Banning grading on a curve, and labelling it for what it is – educational malpractice – would also change the dynamics of the classroom and might even foster an appreciation that a good teacher is one with the highest percentage of successful students, e.g. those who are retained in a degree program and graduate in a timely manner (hopefully within four years). Of course, such an alternative evaluation of teaching would reflect a department’s commitment to construct and deliver the most engaging, relevant, and effective educational program. Institutional resources might even be used to help departments generate more objective, instructor-independent evaluations of learning outcomes, in part to replace the current practice of student-based opinion surveys, which are often little more than measures of popularity. We might even see a revolution in which departments compete with one another to maximize student inclusion, retention, and outcomes (perhaps even to the extent of applying pressure on the design and delivery of “out of major” required courses offered by other departments).
“All a pipe dream” you might say, but the available data demonstrates that resources spent on rethinking course design, including engagement and relevance, can have significant effects on grades, retention, time to degree, and graduation rates. At the risk of being labeled as self-promoting, I offer the following to illustrate the possibilities: working with Melanie Cooper at Michigan State University, we have built such courses in general and organic chemistry and documented their impact, see Evaluating the extent of a large-scale transformation in gateway science courses.

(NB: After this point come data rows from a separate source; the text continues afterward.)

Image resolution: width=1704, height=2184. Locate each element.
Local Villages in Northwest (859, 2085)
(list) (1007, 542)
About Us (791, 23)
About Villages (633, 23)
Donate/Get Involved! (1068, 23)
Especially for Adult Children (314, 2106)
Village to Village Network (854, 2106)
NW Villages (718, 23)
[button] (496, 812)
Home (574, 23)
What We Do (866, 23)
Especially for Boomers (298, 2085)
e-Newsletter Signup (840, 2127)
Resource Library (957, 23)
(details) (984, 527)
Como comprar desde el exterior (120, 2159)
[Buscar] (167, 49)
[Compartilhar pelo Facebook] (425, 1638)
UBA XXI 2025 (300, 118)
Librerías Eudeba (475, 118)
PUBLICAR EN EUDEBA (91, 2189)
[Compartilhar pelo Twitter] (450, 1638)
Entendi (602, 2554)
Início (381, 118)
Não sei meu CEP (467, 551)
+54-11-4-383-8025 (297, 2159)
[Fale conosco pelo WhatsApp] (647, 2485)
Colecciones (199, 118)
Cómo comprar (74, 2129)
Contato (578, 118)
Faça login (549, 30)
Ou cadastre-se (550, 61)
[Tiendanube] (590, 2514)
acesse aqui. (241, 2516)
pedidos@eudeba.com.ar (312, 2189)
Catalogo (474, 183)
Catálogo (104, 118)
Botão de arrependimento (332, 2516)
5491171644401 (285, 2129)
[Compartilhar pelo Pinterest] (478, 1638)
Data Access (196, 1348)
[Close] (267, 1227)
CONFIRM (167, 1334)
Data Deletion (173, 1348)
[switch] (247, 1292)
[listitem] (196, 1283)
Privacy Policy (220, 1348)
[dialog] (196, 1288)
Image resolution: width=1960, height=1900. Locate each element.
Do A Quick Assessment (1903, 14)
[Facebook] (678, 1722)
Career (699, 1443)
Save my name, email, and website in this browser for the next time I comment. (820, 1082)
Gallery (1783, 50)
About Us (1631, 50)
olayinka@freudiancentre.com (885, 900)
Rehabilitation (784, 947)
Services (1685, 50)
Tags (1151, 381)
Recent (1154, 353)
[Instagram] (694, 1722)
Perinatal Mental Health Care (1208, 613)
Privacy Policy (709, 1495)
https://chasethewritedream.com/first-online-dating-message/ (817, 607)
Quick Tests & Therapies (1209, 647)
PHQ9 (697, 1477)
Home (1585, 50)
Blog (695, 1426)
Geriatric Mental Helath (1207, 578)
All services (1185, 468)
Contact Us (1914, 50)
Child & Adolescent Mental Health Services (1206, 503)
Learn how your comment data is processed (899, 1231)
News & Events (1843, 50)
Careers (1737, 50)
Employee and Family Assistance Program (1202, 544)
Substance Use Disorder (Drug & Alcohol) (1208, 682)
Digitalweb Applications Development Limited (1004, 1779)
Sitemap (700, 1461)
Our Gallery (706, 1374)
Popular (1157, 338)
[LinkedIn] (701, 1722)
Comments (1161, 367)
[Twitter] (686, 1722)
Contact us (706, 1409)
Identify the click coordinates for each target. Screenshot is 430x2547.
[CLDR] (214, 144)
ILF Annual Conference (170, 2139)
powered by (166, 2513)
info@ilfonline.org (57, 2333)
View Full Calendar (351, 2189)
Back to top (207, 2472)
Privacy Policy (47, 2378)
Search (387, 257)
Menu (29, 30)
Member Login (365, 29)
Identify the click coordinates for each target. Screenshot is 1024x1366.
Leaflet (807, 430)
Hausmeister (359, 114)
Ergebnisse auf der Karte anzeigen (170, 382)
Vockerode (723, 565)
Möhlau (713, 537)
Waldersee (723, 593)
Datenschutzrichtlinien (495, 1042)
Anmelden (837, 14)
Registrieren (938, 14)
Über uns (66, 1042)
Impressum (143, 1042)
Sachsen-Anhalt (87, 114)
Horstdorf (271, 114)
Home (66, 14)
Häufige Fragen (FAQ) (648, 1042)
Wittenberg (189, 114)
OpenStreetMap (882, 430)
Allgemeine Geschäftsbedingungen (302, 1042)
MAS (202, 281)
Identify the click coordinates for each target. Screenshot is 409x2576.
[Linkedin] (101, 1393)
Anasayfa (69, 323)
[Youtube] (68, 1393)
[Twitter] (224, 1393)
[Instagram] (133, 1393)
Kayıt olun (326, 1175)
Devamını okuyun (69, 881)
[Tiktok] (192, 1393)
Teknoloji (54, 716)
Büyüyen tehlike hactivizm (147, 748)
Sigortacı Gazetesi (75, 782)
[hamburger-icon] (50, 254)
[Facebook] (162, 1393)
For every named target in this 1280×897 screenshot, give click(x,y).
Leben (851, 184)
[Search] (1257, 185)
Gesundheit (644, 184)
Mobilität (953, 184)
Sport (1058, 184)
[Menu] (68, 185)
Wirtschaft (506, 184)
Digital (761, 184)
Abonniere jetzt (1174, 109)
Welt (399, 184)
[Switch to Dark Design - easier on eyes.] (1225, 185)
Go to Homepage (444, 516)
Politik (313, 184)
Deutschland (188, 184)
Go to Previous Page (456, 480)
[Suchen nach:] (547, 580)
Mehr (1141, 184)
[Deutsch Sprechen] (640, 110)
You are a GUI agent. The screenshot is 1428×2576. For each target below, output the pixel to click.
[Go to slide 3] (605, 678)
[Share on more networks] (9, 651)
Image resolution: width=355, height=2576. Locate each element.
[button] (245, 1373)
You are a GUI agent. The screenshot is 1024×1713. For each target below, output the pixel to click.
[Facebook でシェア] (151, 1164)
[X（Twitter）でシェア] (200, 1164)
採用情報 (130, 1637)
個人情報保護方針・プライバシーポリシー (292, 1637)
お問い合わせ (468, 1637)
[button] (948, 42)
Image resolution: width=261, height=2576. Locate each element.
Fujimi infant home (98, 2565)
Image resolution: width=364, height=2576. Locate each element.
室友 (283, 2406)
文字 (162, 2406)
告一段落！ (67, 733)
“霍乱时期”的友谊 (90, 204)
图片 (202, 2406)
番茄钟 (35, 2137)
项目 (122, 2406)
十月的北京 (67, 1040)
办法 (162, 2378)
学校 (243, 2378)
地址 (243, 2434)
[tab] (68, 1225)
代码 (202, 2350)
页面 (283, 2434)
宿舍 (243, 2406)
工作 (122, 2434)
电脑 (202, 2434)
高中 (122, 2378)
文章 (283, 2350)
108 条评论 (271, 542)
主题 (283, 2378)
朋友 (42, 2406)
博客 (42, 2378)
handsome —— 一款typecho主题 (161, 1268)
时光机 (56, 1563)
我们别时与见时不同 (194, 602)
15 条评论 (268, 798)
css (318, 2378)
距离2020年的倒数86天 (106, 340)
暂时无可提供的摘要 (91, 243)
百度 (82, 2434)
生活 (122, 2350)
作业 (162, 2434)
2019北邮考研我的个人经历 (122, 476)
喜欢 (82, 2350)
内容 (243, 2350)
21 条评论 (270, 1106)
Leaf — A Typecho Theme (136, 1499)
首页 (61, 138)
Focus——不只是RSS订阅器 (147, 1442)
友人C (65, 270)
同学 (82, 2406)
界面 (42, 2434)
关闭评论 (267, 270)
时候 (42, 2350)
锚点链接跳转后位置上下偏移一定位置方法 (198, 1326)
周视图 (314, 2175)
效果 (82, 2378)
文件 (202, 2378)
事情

Perhaps we should be encouraging students to seek out legal representation to hold institutions (and instructors) accountable for detrimental practices, such as grading on a curve. There might even come a time when professors and departments would find it prudent to purchase malpractice insurance if they insist on retaining and charging students for ineffective educational strategies.(1)
Acknowledgements: Thanks to daughter Rebecca who provided edits and legal references and Melanie Cooper who inspired the idea. Educate! image from theDorian De Long Arts & Music Scholarship site.
(1) One cannot help but wonder if such conduct could ever rise to the level of fraud. See, e.g., Bristol Bay Productions, LLC vs. Lampack, 312 P.3d 1155, 1160 (Colo. 2013) (“We have typically stated that a plaintiff seeking to prevail on a fraud claim must establish five elements: (1) that the defendant made a false representation of a material fact; (2) that the one making the representation knew it was false; (3) that the person to whom the representation was made was ignorant of the falsity; (4) that the representation was made with the intention that it be acted upon; and (5) that the reliance resulted in damage to the plaintiff.”).